Trouble for Top Recruit
Will Whaley Find A College?
Robert Whaley says that he has never heard of Richie Parker, the
former New York City high school star who became a national
pariah five years ago after being convicted of sexual abuse, but
Whaley is dangerously close to being cast into oblivion in
similar fashion. A 6'9" forward from Benton Harbor, Mich.,
Whaley, now 19, was charged last January with two counts of
criminal sexual conduct for allegedly raping a 13-year-old girl.
The case was dropped on June 13, two weeks after Whaley's trial
ended in a hung jury. However, Missouri, which signed him to a
letter of intent last November, still voided his scholarship
offer. "It seems a lot of people are judging me who don't even
know me," Whaley says. "How can you punish someone who wasn't
Given his considerable talents, Whaley will probably still end up
playing for a major program next season--Memphis and West Virginia
are the leading candidates--but any coach who wants him will first
have to convince his university that Whaley is a risk worth
taking. Whaley has had numerous brushes with the law, dating back
to 1994, when he was charged with unlawful use of an automobile.
He pled guilty and received probation. The following year he was
charged with breaking into a house. He pled guilty to home
invasion and was kept on probation.
Last Nov. 28, five days after the alleged rape, Whaley checked
himself into a detox program at Chicago Lakeshore Hospital, and
hospital records showed that Whaley suffered from chemical
dependency and depression. Whaley was also arrested last winter
for his involvement following an altercation in which he
allegedly kicked in the front door at the home of a 40-year-old
man in Benton Township, Mich.

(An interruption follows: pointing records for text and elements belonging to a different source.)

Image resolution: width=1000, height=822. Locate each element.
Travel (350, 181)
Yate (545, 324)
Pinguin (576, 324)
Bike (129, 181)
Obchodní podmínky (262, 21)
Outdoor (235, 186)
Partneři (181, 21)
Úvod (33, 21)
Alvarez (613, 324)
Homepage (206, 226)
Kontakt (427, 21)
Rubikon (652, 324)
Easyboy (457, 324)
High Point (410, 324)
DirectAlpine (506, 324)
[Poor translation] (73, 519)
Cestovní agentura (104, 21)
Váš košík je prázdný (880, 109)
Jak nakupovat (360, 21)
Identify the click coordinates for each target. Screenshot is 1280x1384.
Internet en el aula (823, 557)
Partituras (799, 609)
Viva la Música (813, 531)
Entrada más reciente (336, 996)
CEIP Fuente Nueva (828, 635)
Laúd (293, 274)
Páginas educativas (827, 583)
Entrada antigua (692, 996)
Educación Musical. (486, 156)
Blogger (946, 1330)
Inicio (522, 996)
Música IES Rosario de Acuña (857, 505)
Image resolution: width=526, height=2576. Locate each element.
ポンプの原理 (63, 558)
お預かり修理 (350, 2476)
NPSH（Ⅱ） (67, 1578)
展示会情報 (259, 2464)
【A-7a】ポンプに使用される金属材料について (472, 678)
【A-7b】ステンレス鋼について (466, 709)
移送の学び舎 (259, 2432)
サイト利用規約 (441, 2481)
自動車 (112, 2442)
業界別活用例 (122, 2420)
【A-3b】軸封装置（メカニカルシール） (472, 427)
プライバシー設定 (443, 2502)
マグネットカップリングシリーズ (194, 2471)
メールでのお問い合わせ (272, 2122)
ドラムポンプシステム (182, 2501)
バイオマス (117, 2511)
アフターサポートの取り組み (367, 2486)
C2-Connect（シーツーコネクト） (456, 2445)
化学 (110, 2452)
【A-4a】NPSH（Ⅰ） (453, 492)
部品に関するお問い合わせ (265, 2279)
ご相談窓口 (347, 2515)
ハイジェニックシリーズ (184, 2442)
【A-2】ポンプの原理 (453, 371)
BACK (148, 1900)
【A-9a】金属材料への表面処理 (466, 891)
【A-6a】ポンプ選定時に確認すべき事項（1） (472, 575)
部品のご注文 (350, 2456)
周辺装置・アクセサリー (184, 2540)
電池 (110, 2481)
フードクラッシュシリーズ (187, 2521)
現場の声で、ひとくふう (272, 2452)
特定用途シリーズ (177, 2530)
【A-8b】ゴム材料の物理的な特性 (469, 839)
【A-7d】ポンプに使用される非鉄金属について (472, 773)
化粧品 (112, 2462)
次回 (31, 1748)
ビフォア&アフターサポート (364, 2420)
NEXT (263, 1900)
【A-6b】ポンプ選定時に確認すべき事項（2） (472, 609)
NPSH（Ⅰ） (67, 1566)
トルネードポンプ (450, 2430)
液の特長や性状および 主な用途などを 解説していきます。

Those charges were dropped, but
Whaley was later placed under house arrest and spent two weekends
in jail for having violated his bail agreement from the rape
Missouri coach Quin Snyder says the school had decided to rescind
Whaley's scholarship several months ago but held off making the
announcement until the trial was over. "Given the sensitivity of
the legal proceedings, we didn't think it would be fair to
distance ourselves from Robert in a self-serving way," says
Snyder. "He has had an inordinate amount of adversity in his
life, and we thought we were the right environment for him. I
think what he needs now is a fresh start."
Whaley agreed to sign with the Tigers largely because of the
presence of Snyder's top assistant, Tony Harvey, who had been
hired as an assistant in 1999 and was elevated to associate coach
the following year. Harvey's father, Lou, served as Whaley's
legal guardian for almost three years while Whaley was in high
school. Whaley says he was "shocked" when Missouri revoked his
scholarship, which he learned of from a newspaper reporter at the
courthouse, but he is trying to stay upbeat.
"I have a whole different outlook on things," he says. "They say
all men go through trials and tribulations. I think all this was
a wake-up call for me. It's time to get straightened out."